→ What is needed
An exact copy of all the data below is needed.

→ Information provided
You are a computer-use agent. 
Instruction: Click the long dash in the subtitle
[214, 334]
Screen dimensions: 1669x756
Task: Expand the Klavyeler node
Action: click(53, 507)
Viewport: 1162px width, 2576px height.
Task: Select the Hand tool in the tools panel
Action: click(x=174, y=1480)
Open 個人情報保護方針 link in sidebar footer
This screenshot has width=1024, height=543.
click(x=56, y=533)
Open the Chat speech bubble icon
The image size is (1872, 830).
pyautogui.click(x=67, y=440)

→ Task answer
You are a computer-use agent. 
Instruction: Click the long dash in the subtitle
[214, 334]
Screen dimensions: 1669x756
Task: Expand the Klavyeler node
Action: click(53, 507)
Viewport: 1162px width, 2576px height.
Task: Select the Hand tool in the tools panel
Action: click(x=174, y=1480)
Open 個人情報保護方針 link in sidebar footer
This screenshot has width=1024, height=543.
click(x=56, y=533)
Open the Chat speech bubble icon
The image size is (1872, 830).
pyautogui.click(x=67, y=440)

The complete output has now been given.